Twelve years ago in 2006, as I tried to navigate through the chaos of packing and moving to Kazakhstan, I found myself faced with the tough task of deciding which books to take. While it may seem silly in today’s era of ubiquitous Wi-Fi, smartphones and e-readers, having English-language reading material was a very real concern. Recently reflecting on that time helped me create a short list of favorites. If I were stranded on a desert island, these are the travel-related books I would want:
5. The Great Railway Bazaar by Paul Theroux – Because I love train travel, I have read many of this prolific writer’s travelogues. However, this story of his 1973 original overland long-distance loop from London to Japan and back is my favorite. Full of interesting places like Iran, Afghanistan and the Soviet Union, it also features unforgettable characters like Duffill, Molesworth and Mr. Bernard. We even use his made-up verb duffill (to be left stranded on a train platform) in our family lexicon!
4. Around the World in 80 Days by Jules Verne – All my life I had heard of Phileas Fogg’s incredible journey, but it was not until a few years ago that I actually read his story. This fast-moving eastbound race against time set in the Victorian period is full of great characters, unusual twists and a wonderful ending. It is also fun to imagine traveling in that era as compared to today’s modern modes.

> [What to do]:
**A.** In the travel-books passage, swap "fast-moving" for "fast-paced" and write out the text from "4. Around the" to "today’s modern modes.".
**B.** Answer these questions from the travel-books passage:
(i) In what year did the move to Kazakhstan take place?
(ii) What does the made-up verb duffill mean?
(iii) In which direction does the race against time in Around the World in 80 Days go?

> [Recorded data]:
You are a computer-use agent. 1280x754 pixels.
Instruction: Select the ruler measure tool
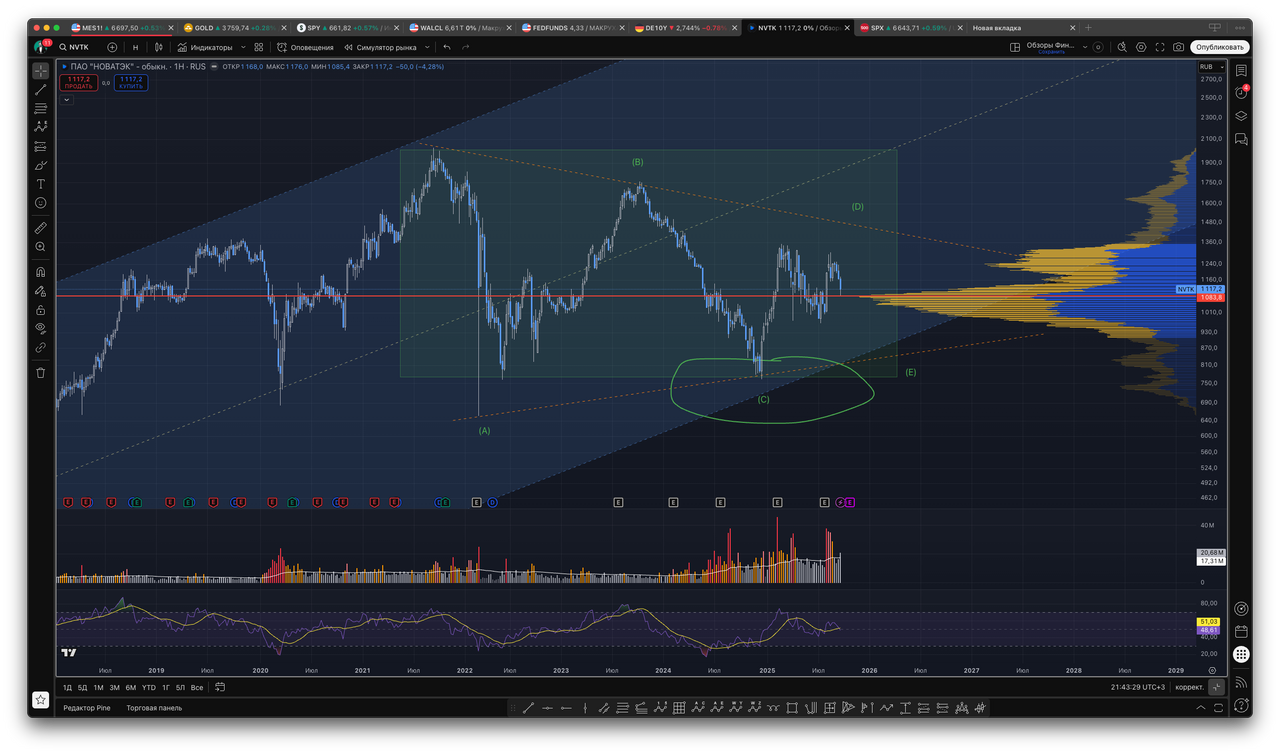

> [Solutions per task]:
**A.**
4. Around the World in 80 Days by Jules Verne – All my life I had heard of Phileas Fogg’s incredible journey, but it was not until a few years ago that I actually read his story. This fast-paced eastbound race against time set in the Victorian period is full of great characters, unusual twists and a wonderful ending. It is also fun to imagine traveling in that era as compared to today’s modern modes.

**B.**
(i) 2006
(ii) To be left stranded on a train platform
(iii) Eastbound